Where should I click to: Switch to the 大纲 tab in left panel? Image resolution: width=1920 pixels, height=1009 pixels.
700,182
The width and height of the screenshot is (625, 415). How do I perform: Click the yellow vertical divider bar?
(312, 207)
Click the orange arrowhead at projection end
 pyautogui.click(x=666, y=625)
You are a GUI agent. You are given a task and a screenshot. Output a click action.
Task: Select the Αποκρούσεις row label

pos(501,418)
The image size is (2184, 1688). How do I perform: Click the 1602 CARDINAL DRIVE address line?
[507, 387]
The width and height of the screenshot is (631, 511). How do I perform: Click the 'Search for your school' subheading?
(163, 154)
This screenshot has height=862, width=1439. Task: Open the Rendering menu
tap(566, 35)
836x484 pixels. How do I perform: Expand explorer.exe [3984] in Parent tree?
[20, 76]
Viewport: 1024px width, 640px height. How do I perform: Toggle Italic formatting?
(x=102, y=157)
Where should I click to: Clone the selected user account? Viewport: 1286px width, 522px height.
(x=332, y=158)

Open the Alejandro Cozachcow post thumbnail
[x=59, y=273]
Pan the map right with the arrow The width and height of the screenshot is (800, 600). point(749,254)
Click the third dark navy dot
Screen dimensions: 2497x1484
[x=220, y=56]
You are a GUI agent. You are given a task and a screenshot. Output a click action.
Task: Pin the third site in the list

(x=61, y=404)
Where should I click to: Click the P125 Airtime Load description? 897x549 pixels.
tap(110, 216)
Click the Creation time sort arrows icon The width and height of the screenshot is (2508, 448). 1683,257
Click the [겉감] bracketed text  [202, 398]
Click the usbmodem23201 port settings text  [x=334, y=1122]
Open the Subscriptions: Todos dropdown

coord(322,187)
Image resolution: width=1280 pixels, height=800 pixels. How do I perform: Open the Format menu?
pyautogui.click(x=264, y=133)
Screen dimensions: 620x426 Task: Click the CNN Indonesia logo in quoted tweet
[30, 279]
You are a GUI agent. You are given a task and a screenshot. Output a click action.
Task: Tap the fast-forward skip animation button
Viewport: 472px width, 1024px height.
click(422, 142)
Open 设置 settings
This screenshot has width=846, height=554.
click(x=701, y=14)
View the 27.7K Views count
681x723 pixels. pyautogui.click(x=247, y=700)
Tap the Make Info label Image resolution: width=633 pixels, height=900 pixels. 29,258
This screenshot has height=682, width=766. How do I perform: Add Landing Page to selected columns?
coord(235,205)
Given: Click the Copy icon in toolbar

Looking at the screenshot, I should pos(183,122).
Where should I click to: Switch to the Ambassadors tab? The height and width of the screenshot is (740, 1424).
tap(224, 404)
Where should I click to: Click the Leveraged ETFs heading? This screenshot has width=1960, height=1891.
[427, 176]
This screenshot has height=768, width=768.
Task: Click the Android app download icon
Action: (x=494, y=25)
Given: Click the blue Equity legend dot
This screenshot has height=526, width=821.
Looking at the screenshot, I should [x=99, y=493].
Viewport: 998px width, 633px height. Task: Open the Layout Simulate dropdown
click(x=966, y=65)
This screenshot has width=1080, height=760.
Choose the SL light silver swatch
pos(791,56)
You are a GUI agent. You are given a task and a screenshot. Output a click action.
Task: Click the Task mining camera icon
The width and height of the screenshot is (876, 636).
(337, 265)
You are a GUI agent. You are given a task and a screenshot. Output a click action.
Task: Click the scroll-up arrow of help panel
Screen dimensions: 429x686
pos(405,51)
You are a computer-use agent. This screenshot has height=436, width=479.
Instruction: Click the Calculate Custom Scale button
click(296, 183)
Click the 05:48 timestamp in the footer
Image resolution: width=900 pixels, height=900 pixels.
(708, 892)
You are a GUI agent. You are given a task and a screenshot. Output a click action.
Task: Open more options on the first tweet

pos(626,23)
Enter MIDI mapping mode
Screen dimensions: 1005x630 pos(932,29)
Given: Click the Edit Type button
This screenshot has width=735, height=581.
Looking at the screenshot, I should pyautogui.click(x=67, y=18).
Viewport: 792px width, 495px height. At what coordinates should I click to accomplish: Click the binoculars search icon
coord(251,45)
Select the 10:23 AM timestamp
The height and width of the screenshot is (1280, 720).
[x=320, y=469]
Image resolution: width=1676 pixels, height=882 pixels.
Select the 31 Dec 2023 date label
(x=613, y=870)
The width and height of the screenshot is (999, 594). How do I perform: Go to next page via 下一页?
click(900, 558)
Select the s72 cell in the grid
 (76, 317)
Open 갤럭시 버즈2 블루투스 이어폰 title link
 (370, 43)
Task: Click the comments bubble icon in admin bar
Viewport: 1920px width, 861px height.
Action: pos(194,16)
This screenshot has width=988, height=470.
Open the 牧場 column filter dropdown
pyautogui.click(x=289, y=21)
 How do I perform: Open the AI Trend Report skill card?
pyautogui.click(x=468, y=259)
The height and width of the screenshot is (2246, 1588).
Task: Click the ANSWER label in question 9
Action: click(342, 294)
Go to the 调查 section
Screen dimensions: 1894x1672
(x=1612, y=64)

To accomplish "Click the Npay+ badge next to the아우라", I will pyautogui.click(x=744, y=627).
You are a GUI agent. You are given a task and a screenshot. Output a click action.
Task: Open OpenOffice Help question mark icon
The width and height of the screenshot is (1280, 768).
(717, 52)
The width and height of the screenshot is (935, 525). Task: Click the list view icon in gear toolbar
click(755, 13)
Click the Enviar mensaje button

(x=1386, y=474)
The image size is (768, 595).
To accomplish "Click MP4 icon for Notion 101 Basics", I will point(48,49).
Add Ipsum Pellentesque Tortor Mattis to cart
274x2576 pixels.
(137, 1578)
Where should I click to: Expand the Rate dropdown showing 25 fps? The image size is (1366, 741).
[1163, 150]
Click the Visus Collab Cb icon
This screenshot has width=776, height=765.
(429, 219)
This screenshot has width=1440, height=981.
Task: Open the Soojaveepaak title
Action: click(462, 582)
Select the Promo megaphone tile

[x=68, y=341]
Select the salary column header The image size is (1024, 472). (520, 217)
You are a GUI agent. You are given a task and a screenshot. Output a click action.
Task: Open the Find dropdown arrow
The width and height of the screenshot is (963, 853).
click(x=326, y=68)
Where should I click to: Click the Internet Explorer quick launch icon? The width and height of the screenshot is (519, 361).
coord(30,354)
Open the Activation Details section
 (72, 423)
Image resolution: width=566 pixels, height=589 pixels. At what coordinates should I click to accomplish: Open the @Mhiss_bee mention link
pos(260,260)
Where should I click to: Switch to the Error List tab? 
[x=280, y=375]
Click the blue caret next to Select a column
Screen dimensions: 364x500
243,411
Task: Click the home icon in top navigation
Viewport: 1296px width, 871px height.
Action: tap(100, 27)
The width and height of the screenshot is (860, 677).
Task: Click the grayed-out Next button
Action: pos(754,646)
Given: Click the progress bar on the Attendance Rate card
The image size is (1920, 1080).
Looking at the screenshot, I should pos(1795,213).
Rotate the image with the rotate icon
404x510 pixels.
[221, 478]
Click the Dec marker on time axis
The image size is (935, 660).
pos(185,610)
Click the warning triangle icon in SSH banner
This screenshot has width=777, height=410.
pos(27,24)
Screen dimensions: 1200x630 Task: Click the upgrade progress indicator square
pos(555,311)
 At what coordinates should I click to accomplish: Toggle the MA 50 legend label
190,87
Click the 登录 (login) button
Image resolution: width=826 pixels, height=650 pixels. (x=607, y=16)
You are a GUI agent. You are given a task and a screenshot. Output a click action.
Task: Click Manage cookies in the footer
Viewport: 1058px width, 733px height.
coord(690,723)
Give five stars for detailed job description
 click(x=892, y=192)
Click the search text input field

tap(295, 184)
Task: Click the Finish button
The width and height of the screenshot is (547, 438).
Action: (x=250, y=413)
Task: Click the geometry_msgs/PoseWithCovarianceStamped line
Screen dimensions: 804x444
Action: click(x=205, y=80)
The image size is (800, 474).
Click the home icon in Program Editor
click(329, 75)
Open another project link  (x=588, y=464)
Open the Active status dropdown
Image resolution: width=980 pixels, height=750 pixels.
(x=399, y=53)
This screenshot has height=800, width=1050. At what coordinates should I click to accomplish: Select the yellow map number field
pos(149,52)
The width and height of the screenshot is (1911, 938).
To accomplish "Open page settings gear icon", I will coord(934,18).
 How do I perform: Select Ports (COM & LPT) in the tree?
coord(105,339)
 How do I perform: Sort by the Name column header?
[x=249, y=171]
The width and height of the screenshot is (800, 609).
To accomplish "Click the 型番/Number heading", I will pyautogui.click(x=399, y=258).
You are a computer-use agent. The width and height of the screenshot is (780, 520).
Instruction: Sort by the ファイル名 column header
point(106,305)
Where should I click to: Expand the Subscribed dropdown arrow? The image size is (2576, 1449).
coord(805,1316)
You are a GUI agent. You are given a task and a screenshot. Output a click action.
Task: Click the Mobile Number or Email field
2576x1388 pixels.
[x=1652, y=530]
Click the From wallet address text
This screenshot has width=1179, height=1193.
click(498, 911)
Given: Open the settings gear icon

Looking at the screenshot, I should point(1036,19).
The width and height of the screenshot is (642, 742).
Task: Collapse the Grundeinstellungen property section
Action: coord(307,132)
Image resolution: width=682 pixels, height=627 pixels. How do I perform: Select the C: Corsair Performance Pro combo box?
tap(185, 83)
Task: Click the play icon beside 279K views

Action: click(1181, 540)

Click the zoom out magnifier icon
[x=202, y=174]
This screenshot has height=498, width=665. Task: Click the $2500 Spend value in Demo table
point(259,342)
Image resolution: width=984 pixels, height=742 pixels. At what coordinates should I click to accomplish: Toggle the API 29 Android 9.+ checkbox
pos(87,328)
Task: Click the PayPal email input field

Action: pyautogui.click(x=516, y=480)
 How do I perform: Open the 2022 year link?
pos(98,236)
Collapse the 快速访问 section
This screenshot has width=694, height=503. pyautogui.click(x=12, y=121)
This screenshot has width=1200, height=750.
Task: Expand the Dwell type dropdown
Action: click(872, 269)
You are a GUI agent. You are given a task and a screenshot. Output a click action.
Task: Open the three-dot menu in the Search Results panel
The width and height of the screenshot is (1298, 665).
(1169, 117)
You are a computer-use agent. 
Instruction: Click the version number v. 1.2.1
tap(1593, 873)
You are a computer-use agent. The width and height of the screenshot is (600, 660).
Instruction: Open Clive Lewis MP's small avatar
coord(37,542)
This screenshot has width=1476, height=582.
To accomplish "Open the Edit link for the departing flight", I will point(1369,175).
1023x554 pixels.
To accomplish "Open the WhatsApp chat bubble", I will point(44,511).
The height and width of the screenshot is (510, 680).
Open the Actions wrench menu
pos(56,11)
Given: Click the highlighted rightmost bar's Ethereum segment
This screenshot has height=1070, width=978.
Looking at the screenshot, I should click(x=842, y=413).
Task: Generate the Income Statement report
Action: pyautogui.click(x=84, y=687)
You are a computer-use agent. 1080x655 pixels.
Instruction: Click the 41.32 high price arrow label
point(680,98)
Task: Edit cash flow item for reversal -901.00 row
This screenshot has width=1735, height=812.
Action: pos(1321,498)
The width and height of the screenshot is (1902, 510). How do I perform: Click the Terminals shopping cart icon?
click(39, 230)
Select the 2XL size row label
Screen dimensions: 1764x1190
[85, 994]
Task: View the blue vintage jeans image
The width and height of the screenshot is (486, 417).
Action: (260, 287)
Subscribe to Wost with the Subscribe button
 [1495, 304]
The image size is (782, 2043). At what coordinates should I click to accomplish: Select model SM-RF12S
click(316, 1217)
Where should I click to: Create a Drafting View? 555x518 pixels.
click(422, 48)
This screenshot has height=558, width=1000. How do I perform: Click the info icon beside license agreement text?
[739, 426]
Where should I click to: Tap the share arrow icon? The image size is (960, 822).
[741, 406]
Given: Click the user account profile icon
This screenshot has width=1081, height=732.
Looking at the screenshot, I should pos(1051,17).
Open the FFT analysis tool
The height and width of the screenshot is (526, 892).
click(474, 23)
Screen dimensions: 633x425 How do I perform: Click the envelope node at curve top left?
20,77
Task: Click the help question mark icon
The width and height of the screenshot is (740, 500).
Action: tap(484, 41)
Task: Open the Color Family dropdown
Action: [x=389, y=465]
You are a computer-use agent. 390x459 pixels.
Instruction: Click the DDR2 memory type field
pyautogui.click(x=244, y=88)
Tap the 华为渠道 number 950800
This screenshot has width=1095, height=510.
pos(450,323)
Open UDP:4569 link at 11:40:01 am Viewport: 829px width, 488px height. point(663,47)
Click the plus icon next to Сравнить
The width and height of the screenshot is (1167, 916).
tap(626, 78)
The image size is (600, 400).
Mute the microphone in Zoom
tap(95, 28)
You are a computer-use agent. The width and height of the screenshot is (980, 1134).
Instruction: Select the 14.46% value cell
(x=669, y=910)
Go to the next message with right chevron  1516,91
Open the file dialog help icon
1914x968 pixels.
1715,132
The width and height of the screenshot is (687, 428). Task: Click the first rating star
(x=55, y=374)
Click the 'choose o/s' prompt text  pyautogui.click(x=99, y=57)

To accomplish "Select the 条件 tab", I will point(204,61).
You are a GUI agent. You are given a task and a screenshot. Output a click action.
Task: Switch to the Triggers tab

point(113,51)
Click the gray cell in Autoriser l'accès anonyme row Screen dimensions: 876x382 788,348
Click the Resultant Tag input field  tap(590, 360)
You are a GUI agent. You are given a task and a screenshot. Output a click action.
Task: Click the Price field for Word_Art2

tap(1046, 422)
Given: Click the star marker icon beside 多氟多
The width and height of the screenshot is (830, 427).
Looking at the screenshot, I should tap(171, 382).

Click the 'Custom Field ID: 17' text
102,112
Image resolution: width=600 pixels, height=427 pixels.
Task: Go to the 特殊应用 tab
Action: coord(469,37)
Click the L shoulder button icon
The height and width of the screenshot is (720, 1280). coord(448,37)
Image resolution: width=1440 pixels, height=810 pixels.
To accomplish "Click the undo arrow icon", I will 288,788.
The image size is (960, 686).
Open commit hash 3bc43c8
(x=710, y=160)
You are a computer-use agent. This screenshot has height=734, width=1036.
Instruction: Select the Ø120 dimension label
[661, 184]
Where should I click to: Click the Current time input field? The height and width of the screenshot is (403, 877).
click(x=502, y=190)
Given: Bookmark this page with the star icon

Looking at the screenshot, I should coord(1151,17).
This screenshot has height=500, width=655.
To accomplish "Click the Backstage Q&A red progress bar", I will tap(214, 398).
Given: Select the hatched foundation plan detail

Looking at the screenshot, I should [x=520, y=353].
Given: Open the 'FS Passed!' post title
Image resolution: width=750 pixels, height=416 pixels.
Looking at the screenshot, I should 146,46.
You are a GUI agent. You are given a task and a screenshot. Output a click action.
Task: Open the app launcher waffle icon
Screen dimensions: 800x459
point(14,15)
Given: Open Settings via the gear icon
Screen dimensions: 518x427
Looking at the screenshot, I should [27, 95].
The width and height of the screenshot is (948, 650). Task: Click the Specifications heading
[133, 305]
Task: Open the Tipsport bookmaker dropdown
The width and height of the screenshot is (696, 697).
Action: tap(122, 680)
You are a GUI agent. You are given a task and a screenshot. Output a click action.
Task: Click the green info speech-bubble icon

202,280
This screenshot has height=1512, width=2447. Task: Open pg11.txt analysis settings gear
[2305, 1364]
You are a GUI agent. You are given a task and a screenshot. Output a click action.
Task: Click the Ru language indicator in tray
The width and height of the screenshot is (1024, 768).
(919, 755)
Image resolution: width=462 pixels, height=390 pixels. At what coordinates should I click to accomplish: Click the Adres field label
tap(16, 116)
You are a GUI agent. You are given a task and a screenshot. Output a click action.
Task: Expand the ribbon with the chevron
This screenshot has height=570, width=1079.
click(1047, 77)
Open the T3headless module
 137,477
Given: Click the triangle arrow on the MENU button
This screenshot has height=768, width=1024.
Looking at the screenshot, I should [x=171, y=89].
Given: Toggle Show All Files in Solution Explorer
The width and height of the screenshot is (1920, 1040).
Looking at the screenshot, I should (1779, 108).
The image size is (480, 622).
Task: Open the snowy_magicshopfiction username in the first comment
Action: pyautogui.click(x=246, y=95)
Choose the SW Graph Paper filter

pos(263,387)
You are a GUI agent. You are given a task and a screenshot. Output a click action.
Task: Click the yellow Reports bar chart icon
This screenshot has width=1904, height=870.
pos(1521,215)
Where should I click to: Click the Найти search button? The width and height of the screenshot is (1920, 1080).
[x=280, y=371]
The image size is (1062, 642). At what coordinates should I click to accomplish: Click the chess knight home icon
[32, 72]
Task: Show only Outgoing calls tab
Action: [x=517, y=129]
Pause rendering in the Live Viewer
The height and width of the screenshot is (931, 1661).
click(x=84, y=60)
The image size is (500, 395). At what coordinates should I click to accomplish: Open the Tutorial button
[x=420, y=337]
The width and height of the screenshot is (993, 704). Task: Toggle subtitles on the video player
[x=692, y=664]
========================================================================
*Work order*. Of the lines above, extract only those from the line with "Image resolution: width=984" to the line with "Given: Click the highlighted", both included, exactly as written.

*Written response*.
Image resolution: width=984 pixels, height=742 pixels. At what coordinates should I click to accomplish: Toggle the API 29 Android 9.+ checkbox
pos(87,328)
Task: Click the PayPal email input field

Action: pyautogui.click(x=516, y=480)
 How do I perform: Open the 2022 year link?
pos(98,236)
Collapse the 快速访问 section
This screenshot has width=694, height=503. pyautogui.click(x=12, y=121)
This screenshot has width=1200, height=750.
Task: Expand the Dwell type dropdown
Action: click(872, 269)
You are a GUI agent. You are given a task and a screenshot. Output a click action.
Task: Open the three-dot menu in the Search Results panel
The width and height of the screenshot is (1298, 665).
(1169, 117)
You are a computer-use agent. 
Instruction: Click the version number v. 1.2.1
tap(1593, 873)
You are a computer-use agent. The width and height of the screenshot is (600, 660).
Instruction: Open Clive Lewis MP's small avatar
coord(37,542)
This screenshot has width=1476, height=582.
To accomplish "Open the Edit link for the departing flight", I will point(1369,175).
1023x554 pixels.
To accomplish "Open the WhatsApp chat bubble", I will point(44,511).
The height and width of the screenshot is (510, 680).
Open the Actions wrench menu
pos(56,11)
Given: Click the highlighted rightmost bar's Ethereum segment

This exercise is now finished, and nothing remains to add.